Chaves are now acting like they’ve never been away. They’re fifth in the league, have lost once and are four points behind heavyweights Porto and Sporting. The football is hardly expansive (a total of 14 goals have been scored/conceded in seven games), but nor does it need to be. A team with an 8,000-capacity stadium is holding its own against the big boys.
1) FC Koln (Germany)
Pierre-Emerick Aubameyang? Thomas Muller? Robert Lewandowski? Javier Hernandez? No, no, no and no. Anthony Modeste is your answer. He is the Bundesliga’s top scorer.
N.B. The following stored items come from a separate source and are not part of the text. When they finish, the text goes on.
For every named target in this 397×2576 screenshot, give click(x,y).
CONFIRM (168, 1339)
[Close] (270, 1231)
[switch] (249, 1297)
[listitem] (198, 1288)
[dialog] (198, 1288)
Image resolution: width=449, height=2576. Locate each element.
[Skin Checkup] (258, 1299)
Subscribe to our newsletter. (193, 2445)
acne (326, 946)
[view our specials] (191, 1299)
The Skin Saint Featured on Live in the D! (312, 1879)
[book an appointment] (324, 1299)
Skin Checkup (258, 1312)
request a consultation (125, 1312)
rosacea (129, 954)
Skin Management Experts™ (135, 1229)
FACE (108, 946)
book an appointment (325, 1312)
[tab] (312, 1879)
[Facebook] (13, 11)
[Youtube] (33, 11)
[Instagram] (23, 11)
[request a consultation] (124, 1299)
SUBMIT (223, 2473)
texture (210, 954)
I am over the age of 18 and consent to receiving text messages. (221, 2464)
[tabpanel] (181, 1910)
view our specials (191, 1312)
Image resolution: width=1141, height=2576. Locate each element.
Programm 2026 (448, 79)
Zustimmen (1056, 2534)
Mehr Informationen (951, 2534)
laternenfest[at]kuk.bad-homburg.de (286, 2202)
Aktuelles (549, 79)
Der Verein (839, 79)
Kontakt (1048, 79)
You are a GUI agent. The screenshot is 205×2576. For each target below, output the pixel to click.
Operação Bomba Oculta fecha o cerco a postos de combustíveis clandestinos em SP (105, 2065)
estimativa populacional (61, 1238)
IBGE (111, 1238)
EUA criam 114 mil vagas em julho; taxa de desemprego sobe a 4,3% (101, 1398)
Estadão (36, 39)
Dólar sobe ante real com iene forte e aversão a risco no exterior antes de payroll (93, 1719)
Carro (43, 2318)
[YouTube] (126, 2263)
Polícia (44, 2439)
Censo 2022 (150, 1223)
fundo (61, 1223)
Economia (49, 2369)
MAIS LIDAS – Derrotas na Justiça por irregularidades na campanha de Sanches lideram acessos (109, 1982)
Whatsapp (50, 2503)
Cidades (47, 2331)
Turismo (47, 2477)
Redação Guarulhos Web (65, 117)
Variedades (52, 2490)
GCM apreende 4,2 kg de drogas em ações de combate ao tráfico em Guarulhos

Look, let’s be clear: Bayern Munich will win the Bundesliga. Their domestic dominance is so entrenched that we must seek moments of unexpected joy in a landscape of financial power. RB Leipzig’s start to the season might be surprising, but it is Koln’s that is the most heart-warming.
As Archie Rhind-Tutt wrote in his Set Pieces column, Koln have suffered five relegations and had 18 different managers in the last 20 years. They are Germany’s yo-yo club, not a team that should be troubling the Bundesliga’s upper reaches.
Koln won’t win the Bundesliga; they probably won’t even qualify for the Champions League. But, for now, this is a football club living in a dream world. Good on them.